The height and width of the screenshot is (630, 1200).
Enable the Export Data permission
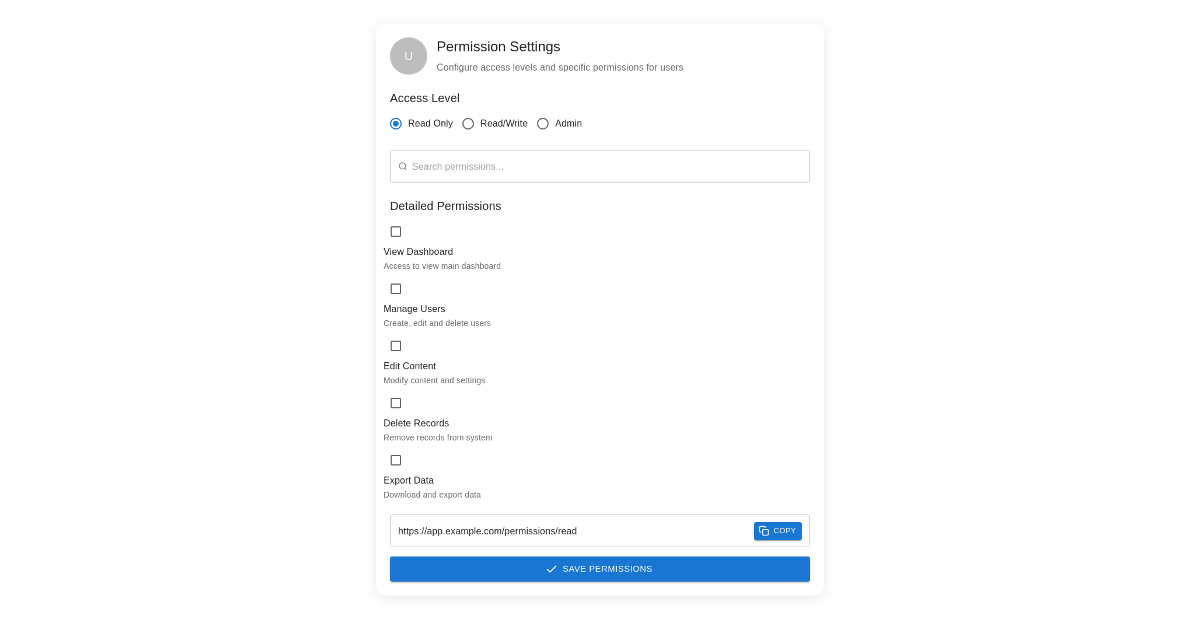pos(396,460)
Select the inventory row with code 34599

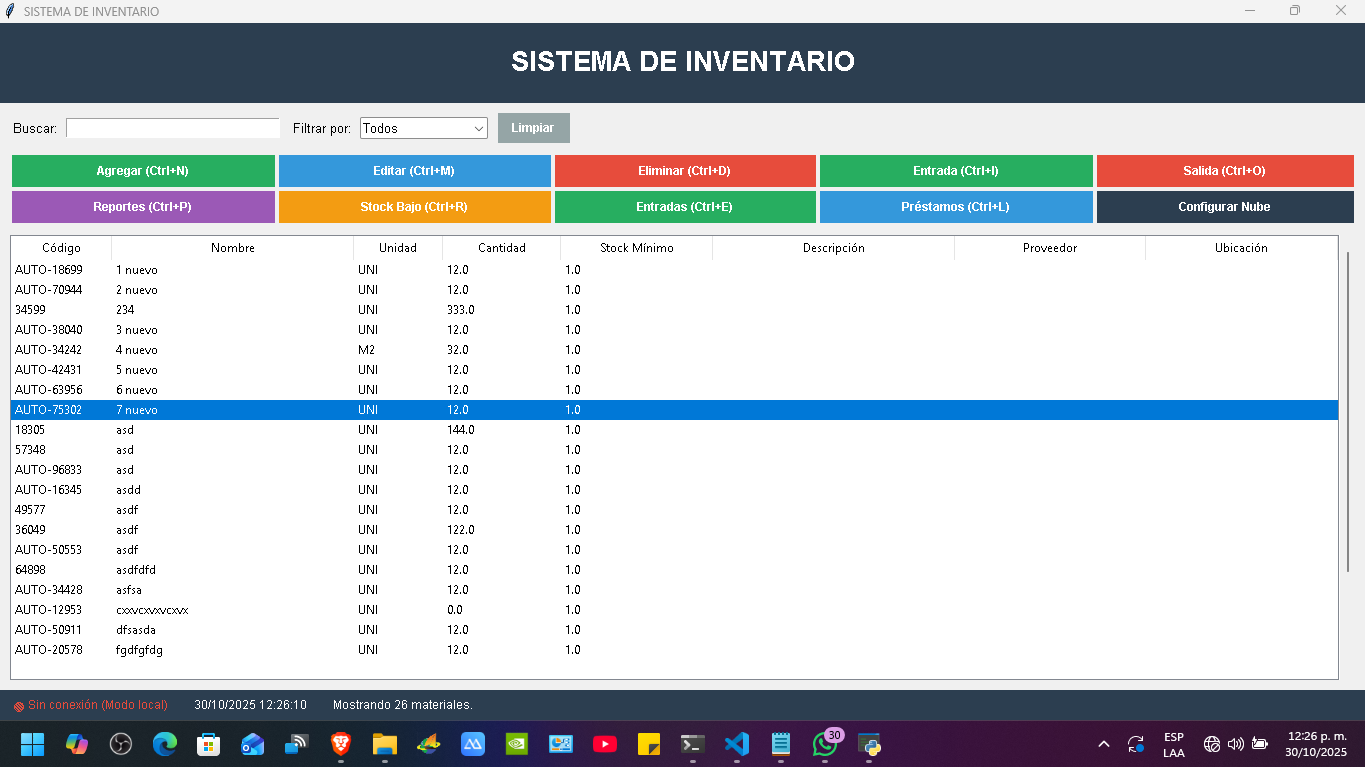coord(300,310)
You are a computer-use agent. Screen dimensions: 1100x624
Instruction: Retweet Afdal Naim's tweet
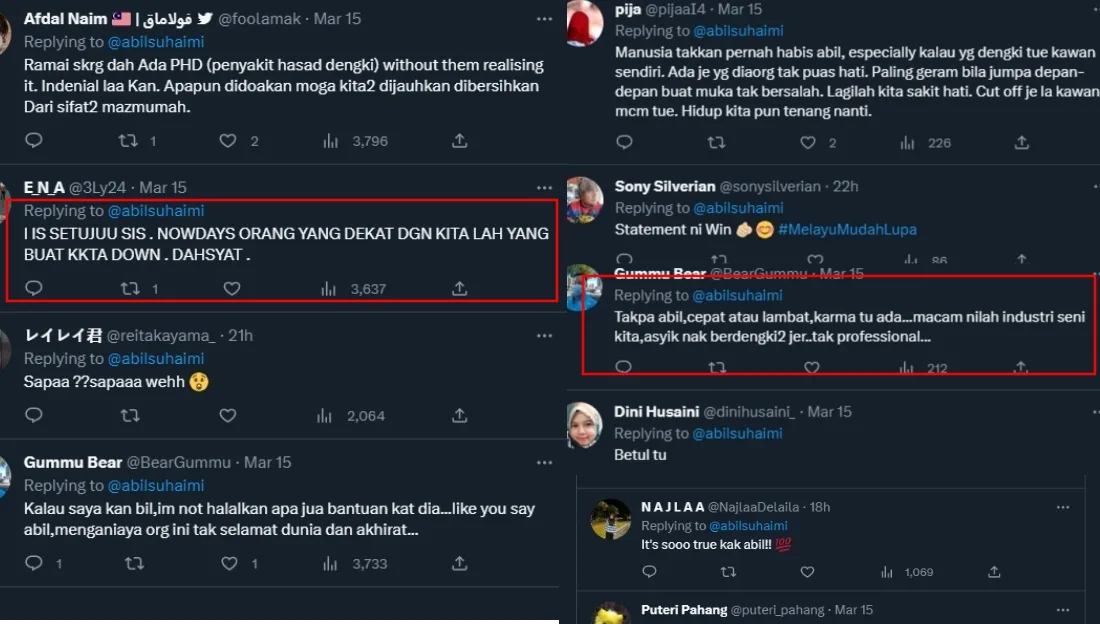point(128,141)
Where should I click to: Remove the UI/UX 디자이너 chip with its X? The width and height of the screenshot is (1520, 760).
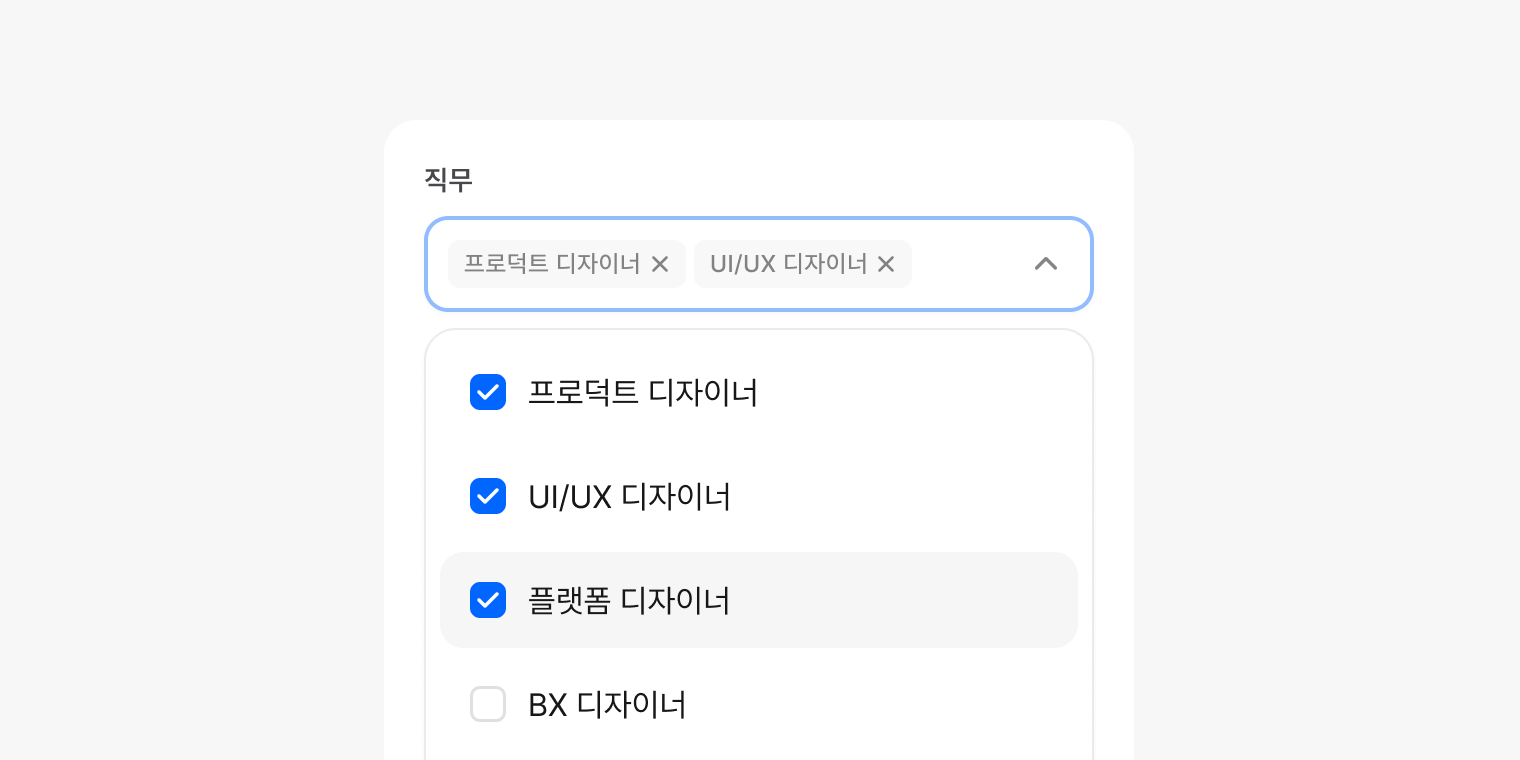886,264
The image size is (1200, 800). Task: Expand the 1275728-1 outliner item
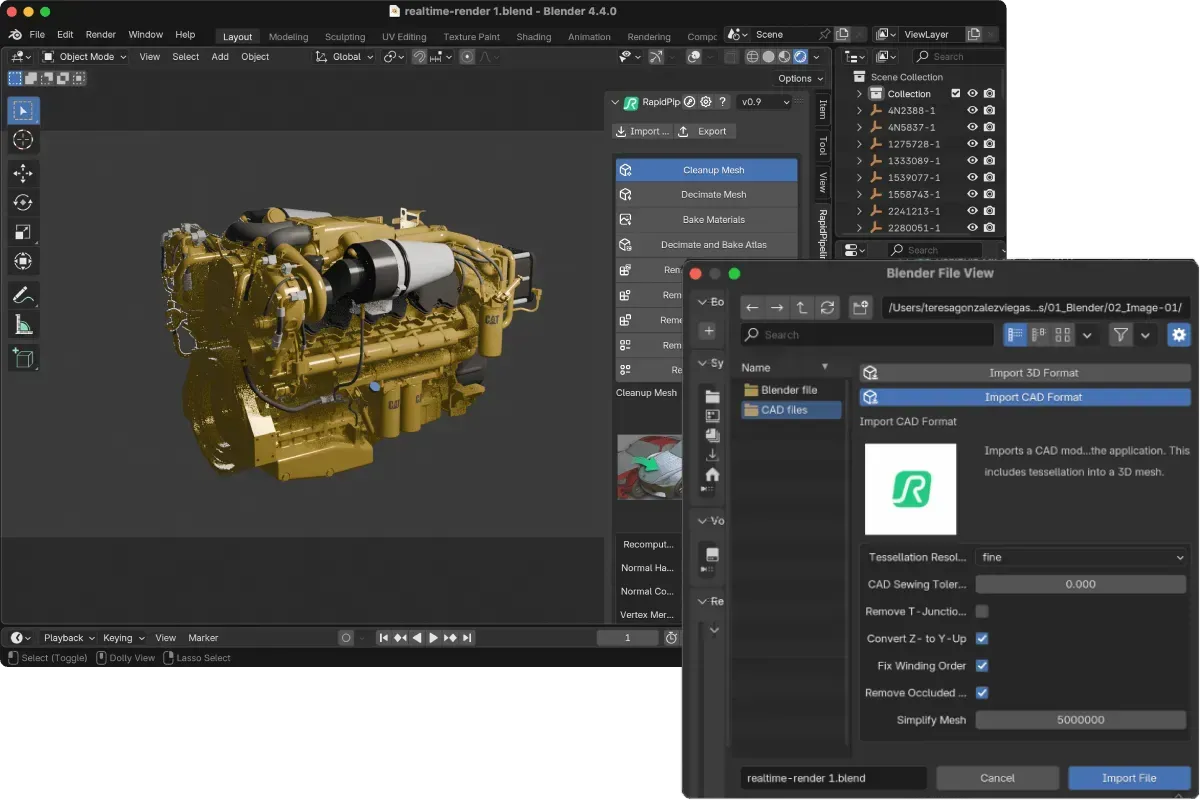(859, 144)
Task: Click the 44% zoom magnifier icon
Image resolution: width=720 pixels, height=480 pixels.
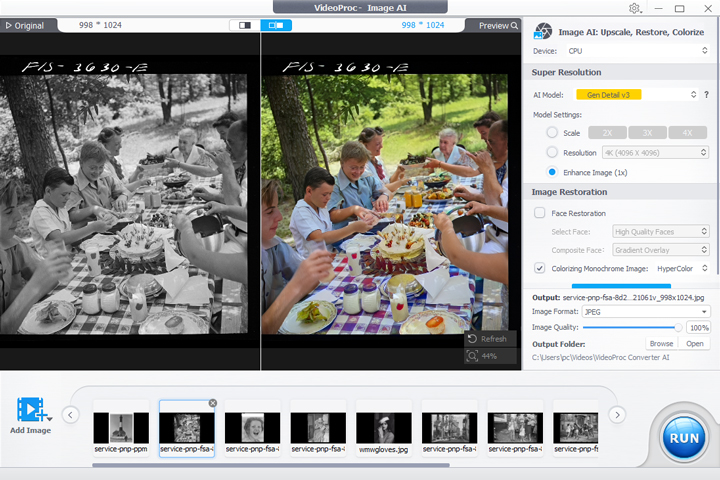Action: point(472,356)
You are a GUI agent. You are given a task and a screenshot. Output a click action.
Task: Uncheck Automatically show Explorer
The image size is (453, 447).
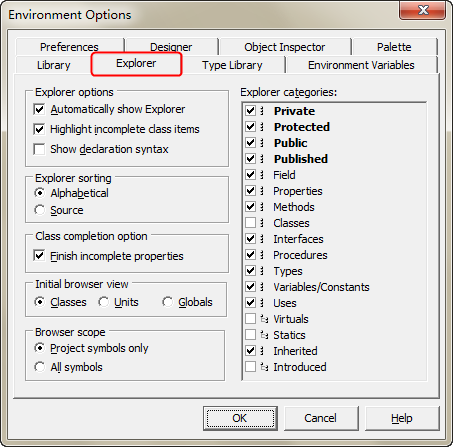[39, 109]
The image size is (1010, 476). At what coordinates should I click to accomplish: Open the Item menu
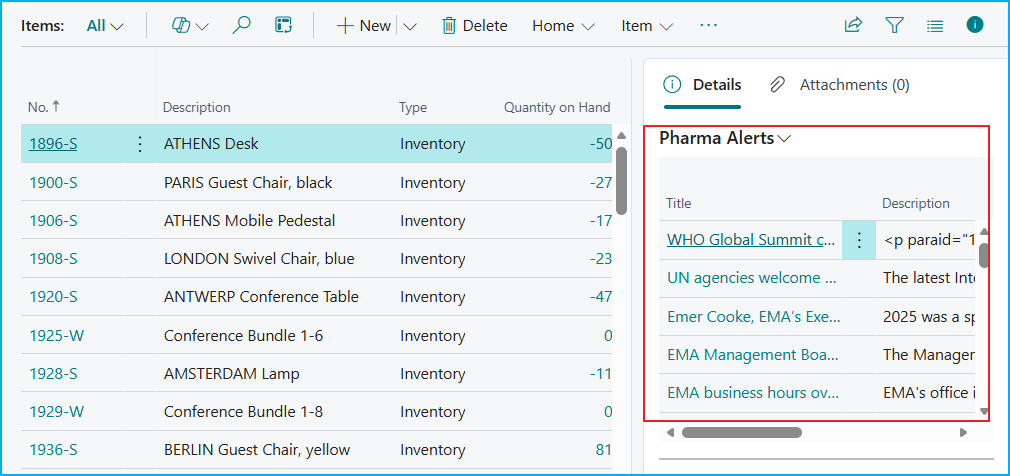[647, 26]
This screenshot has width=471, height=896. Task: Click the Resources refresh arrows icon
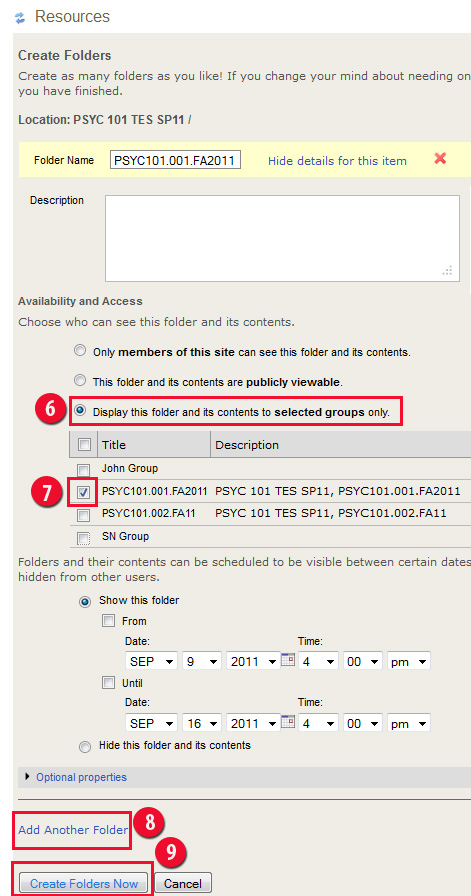21,18
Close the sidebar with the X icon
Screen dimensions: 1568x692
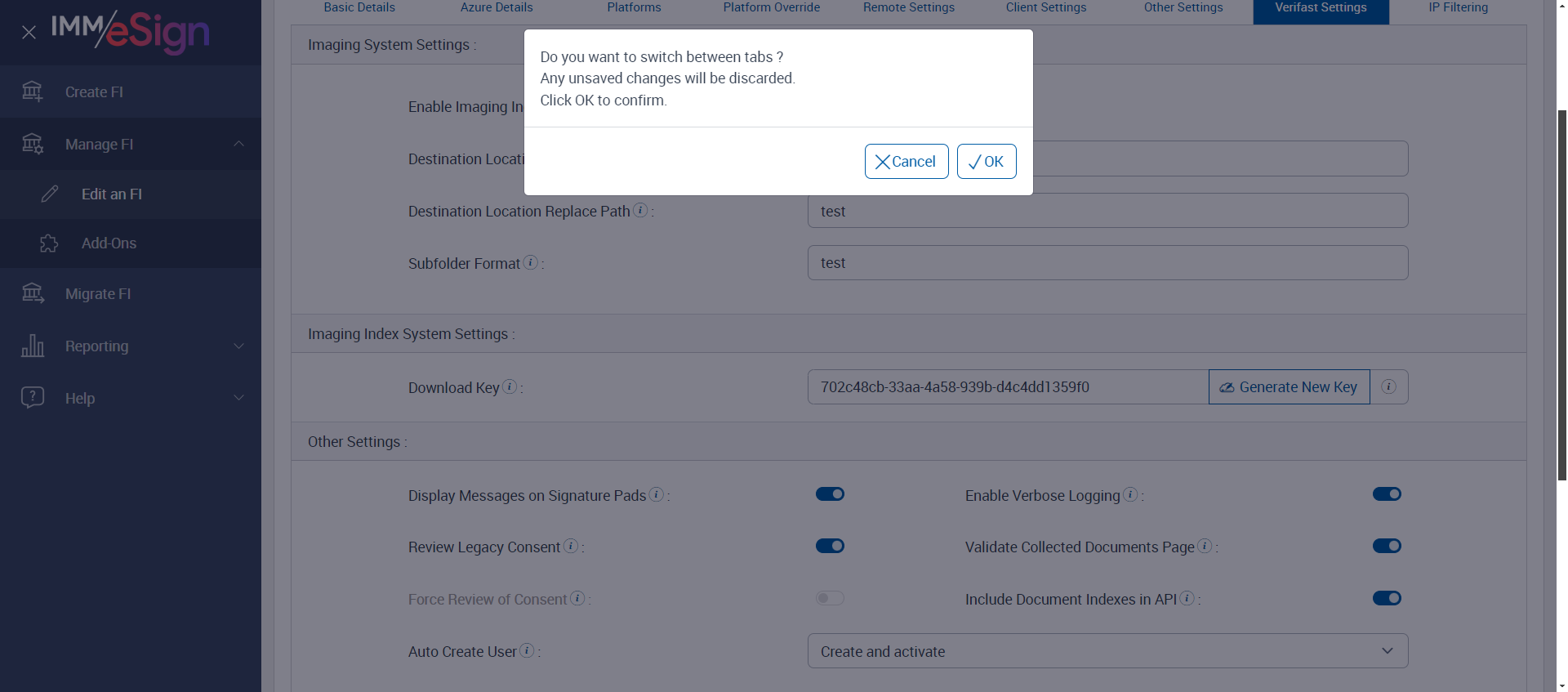click(29, 33)
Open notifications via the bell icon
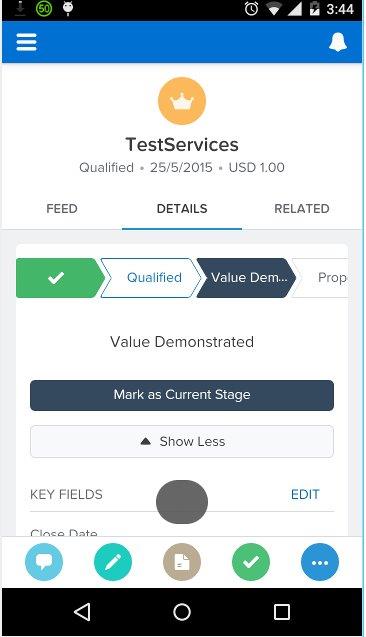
--- --- ---
WHAT THE TASK ASKS:
Copy out the records word for word, from the line containing "Close the sidebar with the X icon" through the end. Leave the pictures out.

RESULT BELOW:
Close the sidebar with the X icon
Screen dimensions: 1568x692
click(29, 33)
Open notifications via the bell icon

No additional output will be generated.